WHAT THE EXERCISE ASKS:
If pictures appear among the lines below, leave them out while you return exactly the lines from the one with "This screenshot has" through the one with "Task: Click the plus-circle".

Collected data entries

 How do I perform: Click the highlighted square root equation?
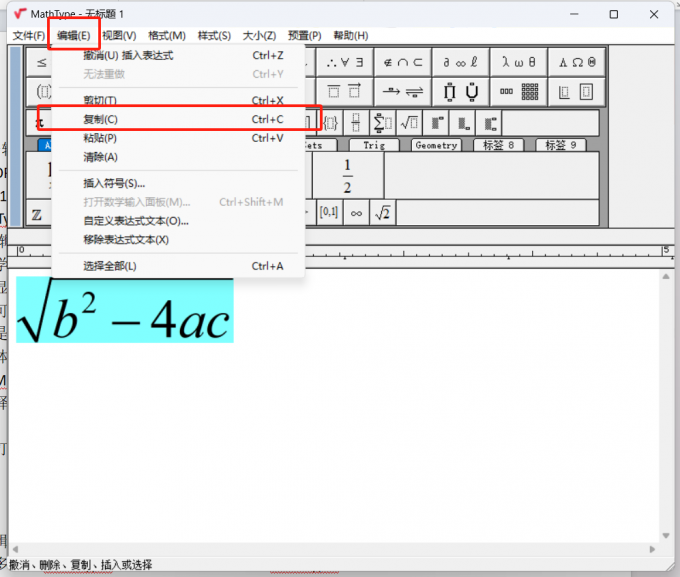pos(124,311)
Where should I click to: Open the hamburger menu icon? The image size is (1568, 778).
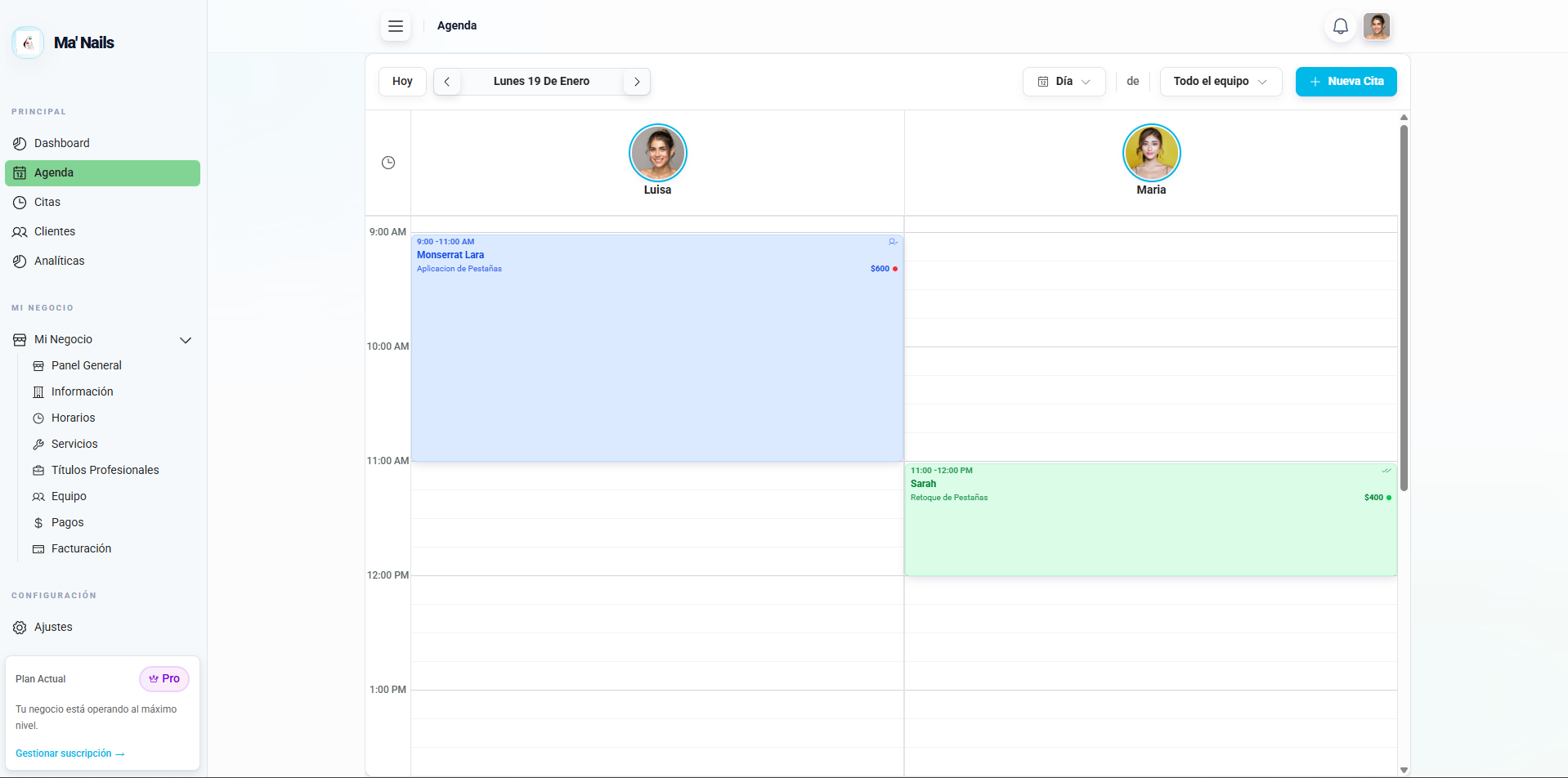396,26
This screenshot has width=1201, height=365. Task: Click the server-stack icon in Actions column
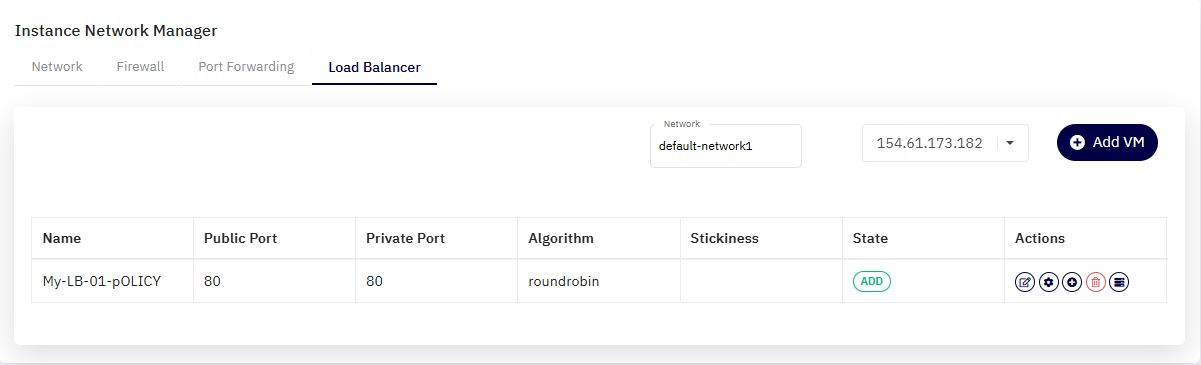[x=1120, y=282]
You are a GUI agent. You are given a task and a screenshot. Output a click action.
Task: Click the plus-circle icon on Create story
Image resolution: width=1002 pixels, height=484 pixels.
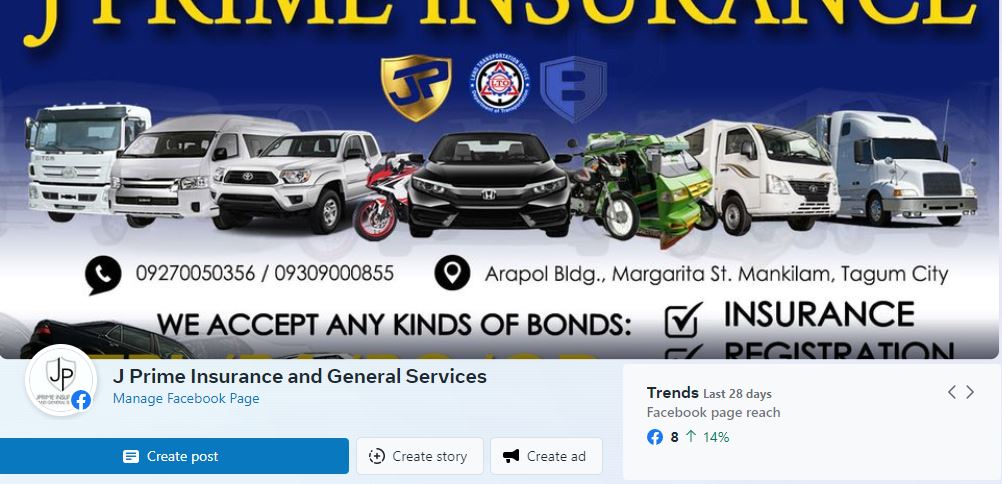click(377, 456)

* * *

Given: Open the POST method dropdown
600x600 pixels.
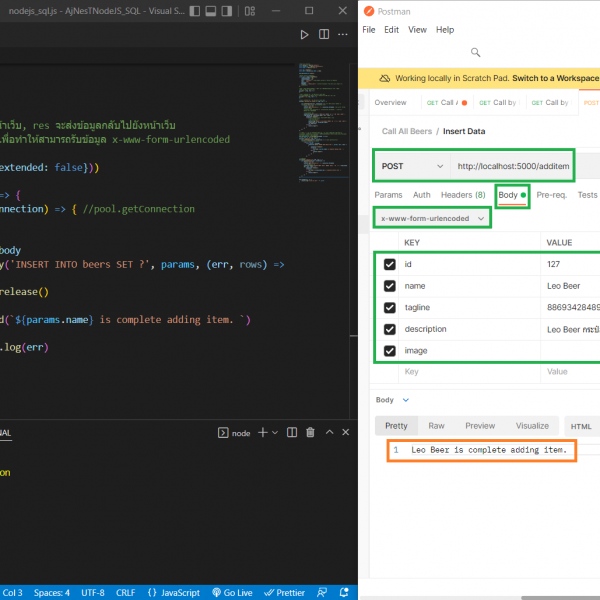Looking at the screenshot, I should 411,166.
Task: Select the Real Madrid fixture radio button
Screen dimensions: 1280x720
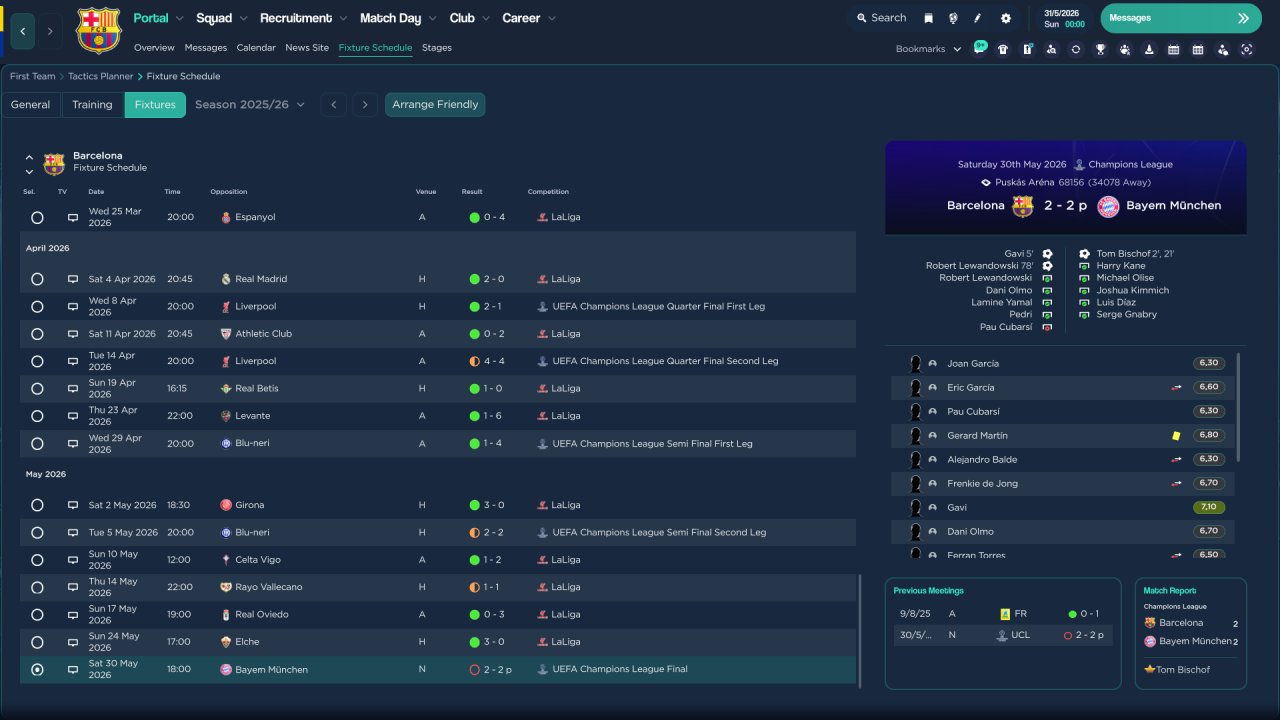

FINAL ANSWER:
This screenshot has width=1201, height=365. Task: Click the server-stack icon in Actions column
[x=1120, y=282]
You are a GUI agent. You are given a task and a screenshot. Output a click action.
Task: Click the plus-circle icon on Create story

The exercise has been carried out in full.